Analysis of Linux virtual file system
virtual file System (VFS)
In my opinion, the word "virtual" has two meanings:
1, in the same directory structure, a number of different file systems can be mounted. VFS hides their implementation details, providing the user with a unified interface;
2, the directory structure itself is not absolute, and each process may see a different directory structure. The directory structure is described by "Address space (namespace)", and different processes may have different namespace, and different namespace may have different directory structures (because they may mount different file systems).
manipulate files that have been opened
The user of the VFS is the process (users who access the file system always need to start the process). The files pointer in the TASK_STRUCT structure that describes the process points to a FILES_STRUCT structure that describes the collection of documents that the process has opened.
The FILES_STRUCT structure maintains an array of pointers to the file structure of the open files, and the array subscript is used as a handle to the open file (often referred to as FD) by the user program operation.
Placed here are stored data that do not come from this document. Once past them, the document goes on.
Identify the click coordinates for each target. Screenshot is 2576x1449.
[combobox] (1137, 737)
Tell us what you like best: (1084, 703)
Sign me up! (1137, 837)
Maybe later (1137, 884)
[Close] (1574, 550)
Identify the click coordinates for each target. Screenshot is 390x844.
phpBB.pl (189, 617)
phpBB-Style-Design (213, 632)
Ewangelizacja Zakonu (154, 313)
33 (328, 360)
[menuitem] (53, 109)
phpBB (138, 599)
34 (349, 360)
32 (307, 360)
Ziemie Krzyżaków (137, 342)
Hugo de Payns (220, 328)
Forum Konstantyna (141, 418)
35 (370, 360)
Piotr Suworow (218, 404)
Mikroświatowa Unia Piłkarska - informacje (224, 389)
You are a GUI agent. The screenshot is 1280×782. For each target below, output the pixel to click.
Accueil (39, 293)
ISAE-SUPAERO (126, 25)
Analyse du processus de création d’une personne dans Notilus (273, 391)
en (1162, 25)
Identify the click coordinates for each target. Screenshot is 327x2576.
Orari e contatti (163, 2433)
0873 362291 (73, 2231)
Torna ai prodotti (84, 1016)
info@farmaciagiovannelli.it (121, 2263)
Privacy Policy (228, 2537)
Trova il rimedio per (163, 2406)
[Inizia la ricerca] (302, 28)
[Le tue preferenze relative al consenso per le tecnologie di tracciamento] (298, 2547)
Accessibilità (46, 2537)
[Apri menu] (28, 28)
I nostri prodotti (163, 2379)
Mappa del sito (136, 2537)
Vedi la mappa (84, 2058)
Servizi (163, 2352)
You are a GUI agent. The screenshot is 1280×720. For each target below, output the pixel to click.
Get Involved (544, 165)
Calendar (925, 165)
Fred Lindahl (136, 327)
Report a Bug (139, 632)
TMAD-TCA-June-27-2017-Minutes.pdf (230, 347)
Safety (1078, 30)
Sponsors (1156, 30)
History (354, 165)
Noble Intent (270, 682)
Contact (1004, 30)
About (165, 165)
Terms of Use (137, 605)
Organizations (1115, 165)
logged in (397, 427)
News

Files_struct also maintains a used FD bitmap so that it is assigned an unused FD when the file needs to be opened.
The file structure is an instance of an open document. The process of using FD to manipulate an open file is simple, the index of FD is indexed to the corresponding file structure, then the corresponding operation in the f_op of the file structure is executed (for example, read, write).
Different file structures may have different f_op, because they have different types of files (for example, ordinary files, sockets, FIFO, and so on).
and the corresponding F_op is assigned when the file is opened, for the open file, just use the function in the F_OP, do not have to determine the exact type of the file. And as for the specific f_op in how the function is implemented, this article does not describe (in fact, this part is also very complex, see <linux kernel file read > write analysis).
A user program that operates on an open file does not necessarily call a function in F_op, and some operations involve only the file structure itself. For example, the file structure maintains the current location of the files (F_pos), and the Lseek system call is only responsible for moving the POS value.
Similar to F_pos, F_mode (file access mode), and so on, are stored in the file structure, which means that these properties are related to an instance of an open file. A file may open multiple instances (in one or more processes), and each of these values may be different in each instance.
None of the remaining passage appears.